Primary healthcare insurance products, which potentially would have been done away with under the draft demarcation regulations, have been thrown a lifeline by way of a two-year exemption.

Threat to medical aids

The regulations create a line of demarcation between medical schemes and permissible health insurance products because there were concerns the latter were prejudicing the long-term viability of medical schemes by attracting the young and healthy away from medical schemes.

In the initial version, however, many people who can’t afford medical scheme cover would also have lost the ability to cover themselves via health insurance policies. “The demarcation regulations initially proposed the withdrawal or outlawing of many health insurance products, including gap cover, hospital plans and primary healthcare plans," says John Cranke, principal: Midlands Employee Benefits at PSG Wealth.

The concessions subsequently made, and particularly with regards to primary healthcare products, enable employer groups to extend some type of healthcare cover to all their employees at a much lower cost.

Coming up with low-cost benefit options

So, the exemption allows the Council for Medical Schemes to implement guidelines for low-cost benefit options, and lightens concerns some employers may have about offering these products to lower income earners. The exact scope of the exemption still needs to be defined.

As the product category definition would suggest, primary healthcare products are aimed at offering out of hospital benefits only – so they include GP consultations, prescribed medication, chronic medication for specified chronic conditions, basic radiology, pathology, dentistry and optometry.

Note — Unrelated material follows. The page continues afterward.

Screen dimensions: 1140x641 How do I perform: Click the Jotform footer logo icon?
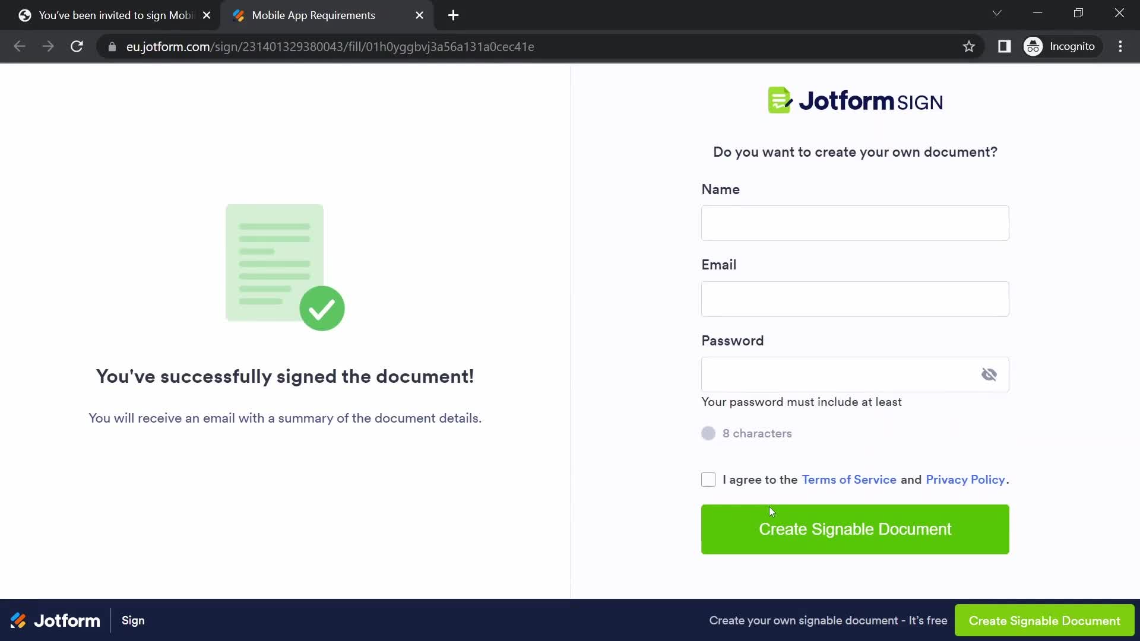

Benefits are offered via provider networks, and for hospitalisation, members of these products would still have rely on state hospitals.

“One has to balance the benefit richness with cost in an extremely price sensitive environment,” Cranke explains.

Quality day-to-day care

Research into the requirements of this market segment actually showed that the pressing need here is in respect of access to quality day-to-day care in the private sector (which would circumvent the out-patient queues prevalent in the public sector), he adds.

In addition, the minister of health has repeatedly stated that he wants to “convert” the South African healthcare system from its current curative and hospi-centric approach, to a preventative one. “Primary healthcare products help achieve both of those goals,” he concludes.